3

Consider the following example:

class Base {
public:
    int data_;
};

class Derived : public Base {
public:
    void fun() { ::std::cout << "Hi, I'm " << this << ::std::endl; }
};

int main() {
    Base base;
    Derived *derived = static_cast<Derived*>(&base); // Undefined behavior!

    derived->fun(); 

    return 0;
}

Function call is obviously undefined behavior according to C++ standard. But on all available machines and compilers (VC2005/2008, gcc on RH Linux and SunOS) it works as expected (prints "Hi!"). Do anyone know configuration this code can work incorrectly on?

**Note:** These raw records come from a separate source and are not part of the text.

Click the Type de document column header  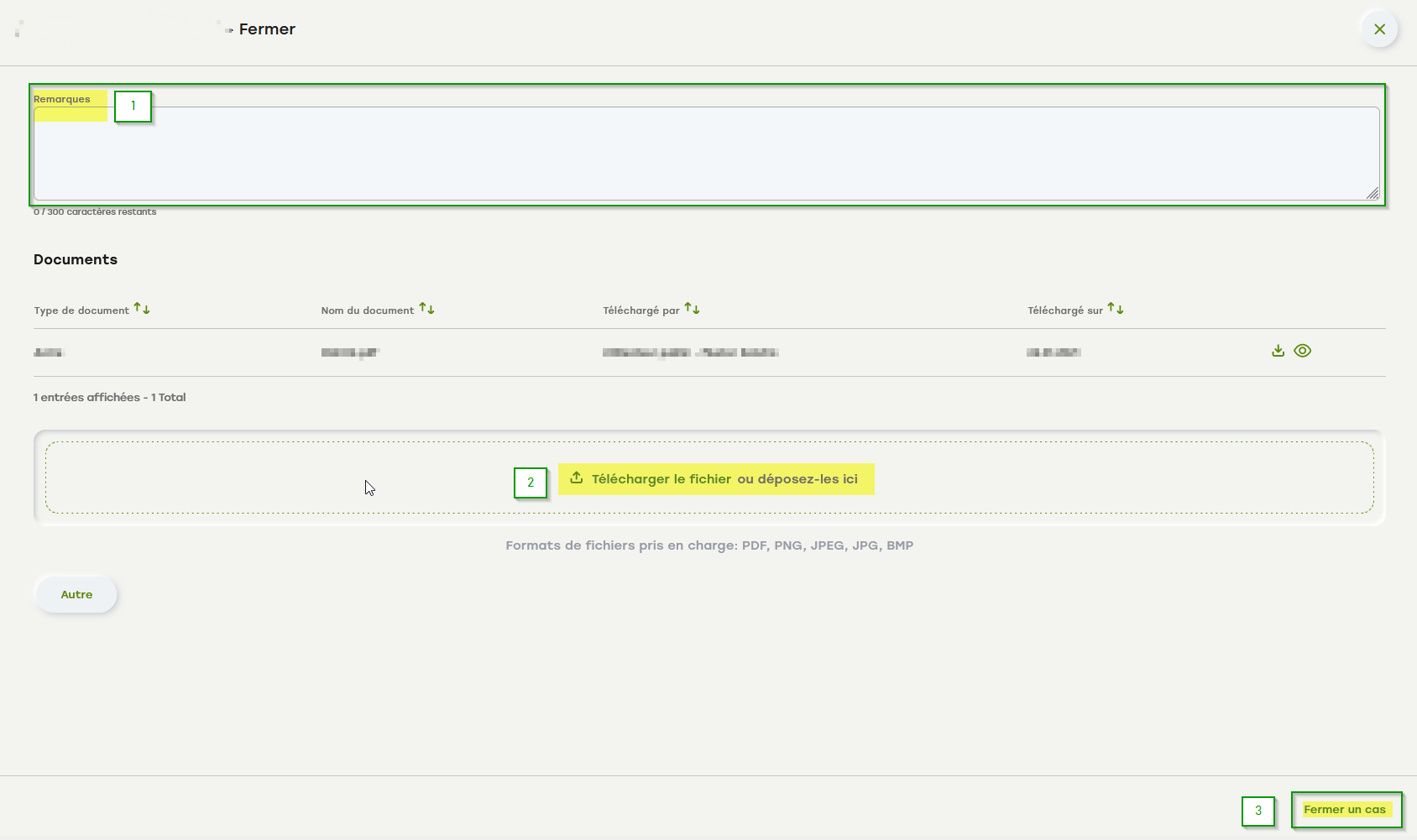(x=81, y=310)
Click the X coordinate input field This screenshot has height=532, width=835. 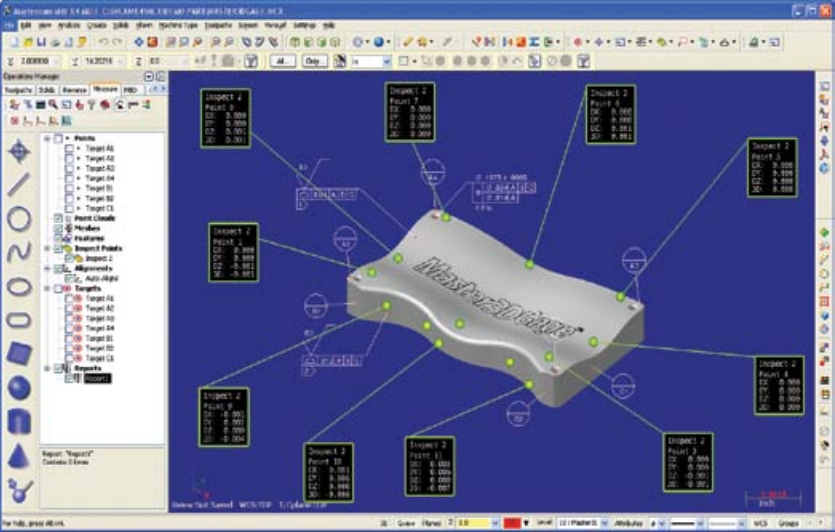[x=37, y=61]
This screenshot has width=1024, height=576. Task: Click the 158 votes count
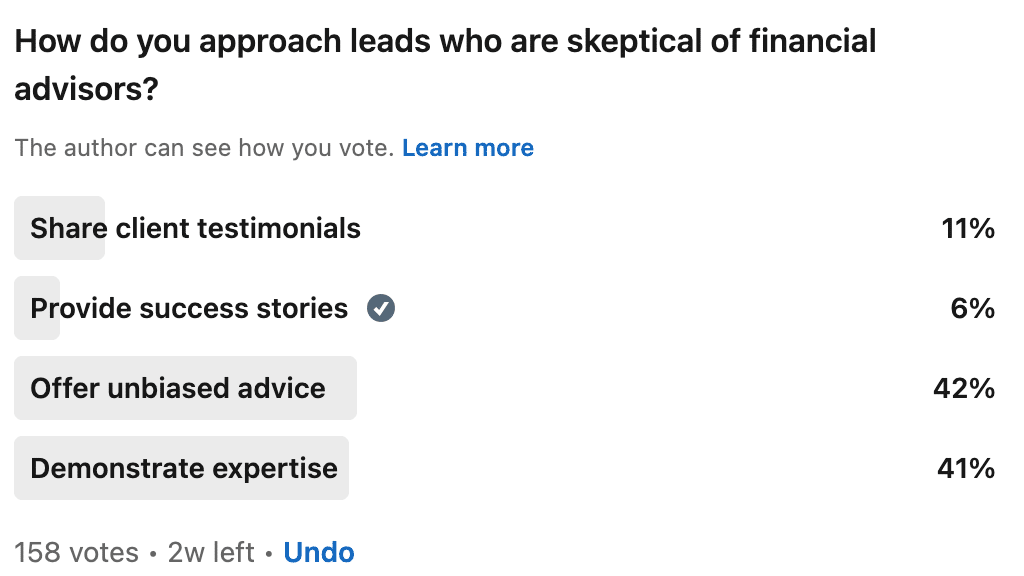76,552

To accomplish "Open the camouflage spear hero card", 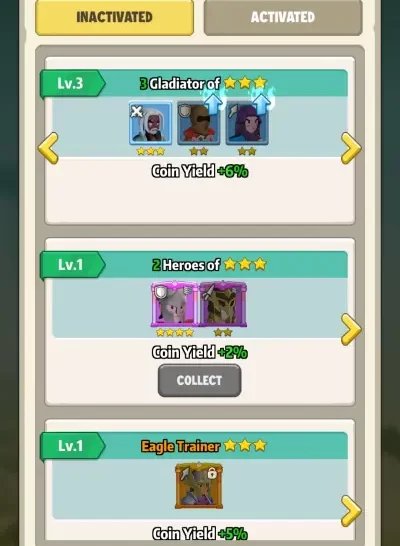I will (223, 305).
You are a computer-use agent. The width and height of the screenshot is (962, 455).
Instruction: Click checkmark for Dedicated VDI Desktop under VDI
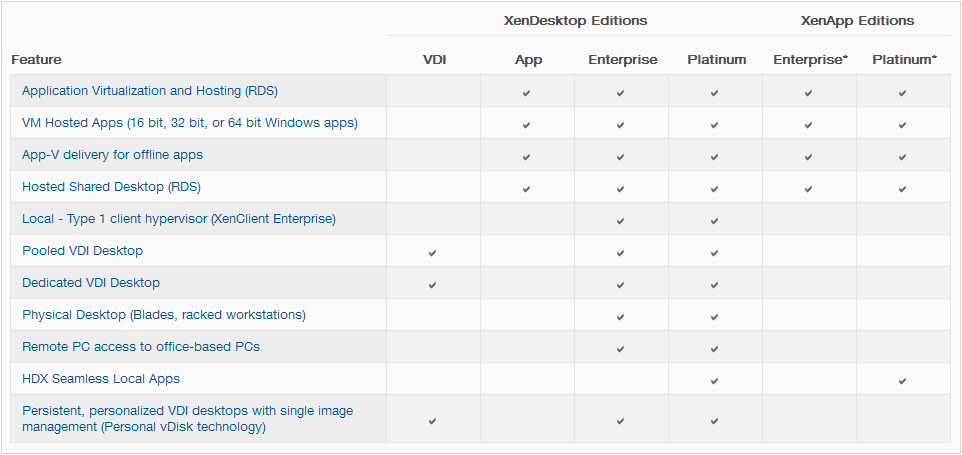[x=433, y=285]
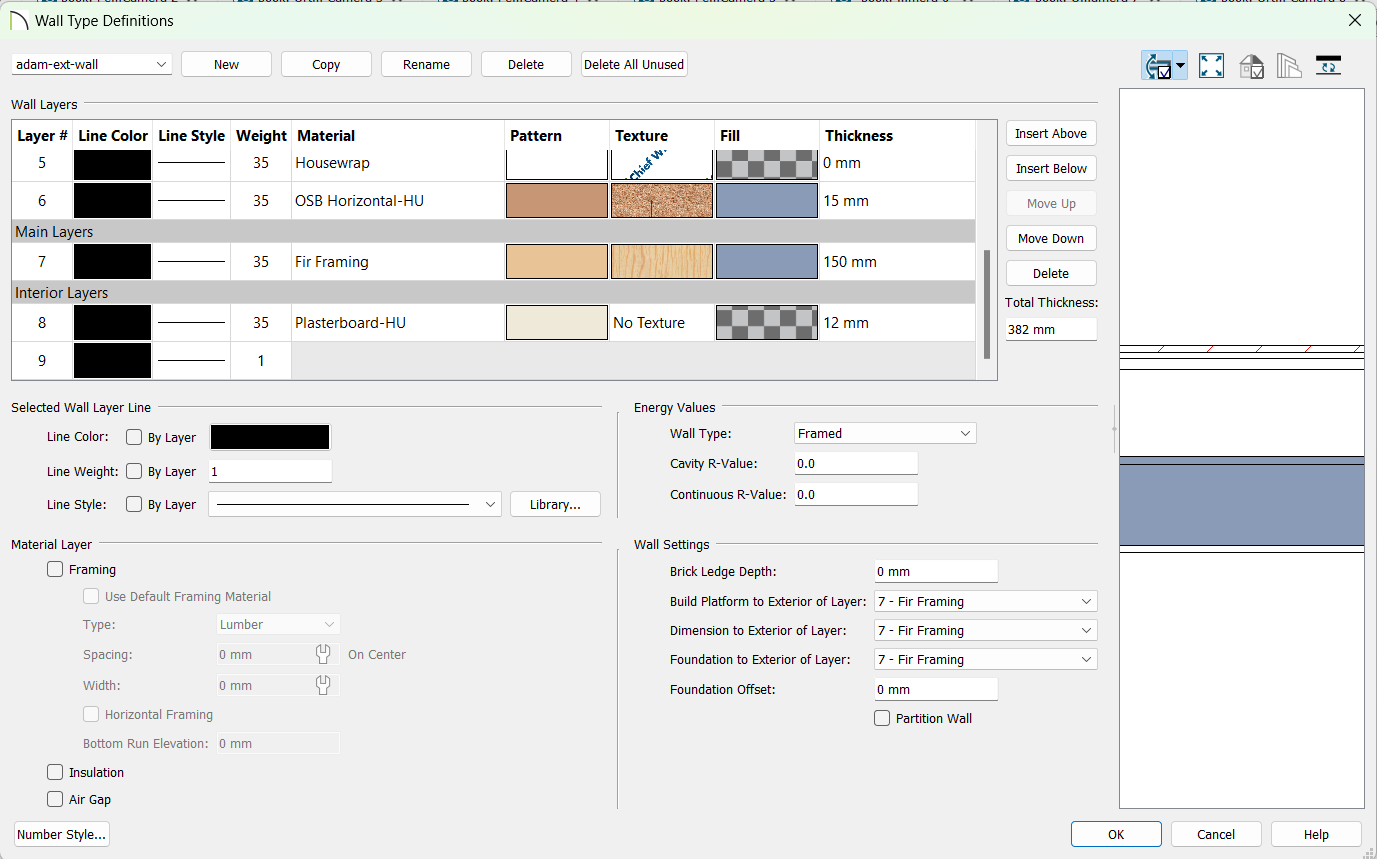Click Spacing wrench icon in Material Layer
Viewport: 1377px width, 859px height.
click(x=323, y=654)
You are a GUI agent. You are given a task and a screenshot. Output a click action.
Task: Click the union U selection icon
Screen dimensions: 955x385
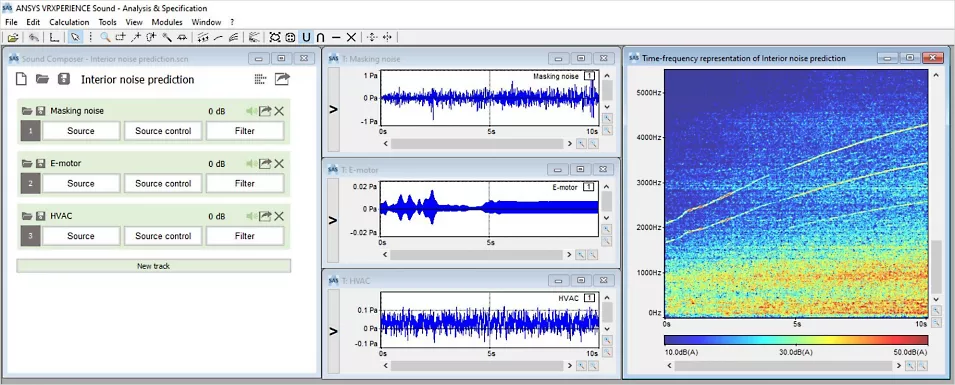[x=306, y=37]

Or may be, more complicated example with the same idea (note, that Derived shouldn't carry any additional data anyway)?

Update:

From standard 5.2.9/8:

An rvalue of type “pointer to cv1 B”, where B is a class type, can be converted to an rvalue of type “pointer to cv2 D”, where D is a class derived (clause 10) from B, if a valid standard conversion from “pointer to D” to “pointer to B” exists (4.10), cv2 is the same cvqualification as, or greater cvqualification than, cv1, and B is not a virtual base class of D. The null pointer value (4.10) is converted to the null pointer value of the destination type. If the rvalue of type “pointer to cv1 B” points to a B that is actually a subobject of an object of type D, the resulting pointer points to the enclosing object of type D. Otherwise, the result of the cast is undefined.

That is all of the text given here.